Task instructions:
Arrange every line of the entries below as a Markdown table with two columns, Row and Line. Number the rows in order and leave out blank lines.

(Interface element records)
[start]
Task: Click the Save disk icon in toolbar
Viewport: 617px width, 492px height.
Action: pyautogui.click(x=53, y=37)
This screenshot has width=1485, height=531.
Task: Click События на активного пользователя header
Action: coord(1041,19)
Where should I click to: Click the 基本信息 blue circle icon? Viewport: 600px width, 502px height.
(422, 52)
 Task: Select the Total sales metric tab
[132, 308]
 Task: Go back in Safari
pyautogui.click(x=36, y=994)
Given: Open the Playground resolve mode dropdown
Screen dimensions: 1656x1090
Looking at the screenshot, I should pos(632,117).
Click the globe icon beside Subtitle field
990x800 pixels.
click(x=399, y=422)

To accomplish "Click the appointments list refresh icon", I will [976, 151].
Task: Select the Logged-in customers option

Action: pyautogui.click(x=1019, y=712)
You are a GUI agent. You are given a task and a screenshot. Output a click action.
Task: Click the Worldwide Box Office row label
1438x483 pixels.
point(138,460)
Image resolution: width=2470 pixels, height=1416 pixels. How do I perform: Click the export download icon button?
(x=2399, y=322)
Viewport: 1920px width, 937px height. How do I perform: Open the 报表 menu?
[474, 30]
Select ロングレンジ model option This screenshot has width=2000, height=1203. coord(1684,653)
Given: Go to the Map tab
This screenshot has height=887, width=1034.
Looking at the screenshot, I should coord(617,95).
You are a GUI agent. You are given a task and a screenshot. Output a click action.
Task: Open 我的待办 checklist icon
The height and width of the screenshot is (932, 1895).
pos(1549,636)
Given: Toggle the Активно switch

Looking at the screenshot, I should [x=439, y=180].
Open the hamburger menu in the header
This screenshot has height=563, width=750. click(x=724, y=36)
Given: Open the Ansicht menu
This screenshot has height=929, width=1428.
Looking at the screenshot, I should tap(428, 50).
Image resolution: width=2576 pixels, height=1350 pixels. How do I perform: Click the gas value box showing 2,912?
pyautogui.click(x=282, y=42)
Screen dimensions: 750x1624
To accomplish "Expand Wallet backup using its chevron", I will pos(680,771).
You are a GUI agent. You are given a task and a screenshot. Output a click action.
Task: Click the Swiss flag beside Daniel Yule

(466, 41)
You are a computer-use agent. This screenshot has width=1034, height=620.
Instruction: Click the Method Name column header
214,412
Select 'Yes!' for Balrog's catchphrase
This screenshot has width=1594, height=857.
[end]
Exercise response:
| Row | Line |
|---|---|
| 1 | Task: Click the Save disk icon in toolbar |
| 2 | Viewport: 617px width, 492px height. |
| 3 | Action: pyautogui.click(x=53, y=37) |
| 4 | This screenshot has width=1485, height=531. |
| 5 | Task: Click События на активного пользователя header |
| 6 | Action: coord(1041,19) |
| 7 | Where should I click to: Click the 基本信息 blue circle icon? Viewport: 600px width, 502px height. |
| 8 | (422, 52) |
| 9 |  Task: Select the Total sales metric tab |
| 10 | [132, 308] |
| 11 |  Task: Go back in Safari |
| 12 | pyautogui.click(x=36, y=994) |
| 13 | Given: Open the Playground resolve mode dropdown |
| 14 | Screen dimensions: 1656x1090 |
| 15 | Looking at the screenshot, I should pos(632,117). |
| 16 | Click the globe icon beside Subtitle field |
| 17 | 990x800 pixels. |
| 18 | click(x=399, y=422) |
| 19 | To accomplish "Click the appointments list refresh icon", I will [976, 151]. |
| 20 | Task: Select the Logged-in customers option |
| 21 | Action: pyautogui.click(x=1019, y=712) |
| 22 | You are a GUI agent. You are given a task and a screenshot. Output a click action. |
| 23 | Task: Click the Worldwide Box Office row label |
| 24 | 1438x483 pixels. |
| 25 | point(138,460) |
| 26 | Image resolution: width=2470 pixels, height=1416 pixels. How do I perform: Click the export download icon button? |
| 27 | (x=2399, y=322) |
| 28 | Viewport: 1920px width, 937px height. How do I perform: Open the 报表 menu? |
| 29 | [474, 30] |
| 30 | Select ロングレンジ model option This screenshot has width=2000, height=1203. coord(1684,653) |
| 31 | Given: Go to the Map tab |
| 32 | This screenshot has height=887, width=1034. |
| 33 | Looking at the screenshot, I should coord(617,95). |
| 34 | You are a GUI agent. You are given a task and a screenshot. Output a click action. |
| 35 | Task: Open 我的待办 checklist icon |
| 36 | The height and width of the screenshot is (932, 1895). |
| 37 | pos(1549,636) |
| 38 | Given: Toggle the Активно switch |
| 39 | Looking at the screenshot, I should [x=439, y=180]. |
| 40 | Open the hamburger menu in the header |
| 41 | This screenshot has height=563, width=750. click(x=724, y=36) |
| 42 | Given: Open the Ansicht menu |
| 43 | This screenshot has height=929, width=1428. |
| 44 | Looking at the screenshot, I should tap(428, 50). |
| 45 | Image resolution: width=2576 pixels, height=1350 pixels. How do I perform: Click the gas value box showing 2,912? |
| 46 | pyautogui.click(x=282, y=42) |
| 47 | Screen dimensions: 750x1624 |
| 48 | To accomplish "Expand Wallet backup using its chevron", I will pos(680,771). |
| 49 | You are a GUI agent. You are given a task and a screenshot. Output a click action. |
| 50 | Task: Click the Swiss flag beside Daniel Yule |
| 51 | (466, 41) |
| 52 | You are a computer-use agent. This screenshot has width=1034, height=620. |
| 53 | Instruction: Click the Method Name column header |
| 54 | 214,412 |
| 55 | Select 'Yes!' for Balrog's catchphrase |
| 56 | This screenshot has width=1594, height=857. |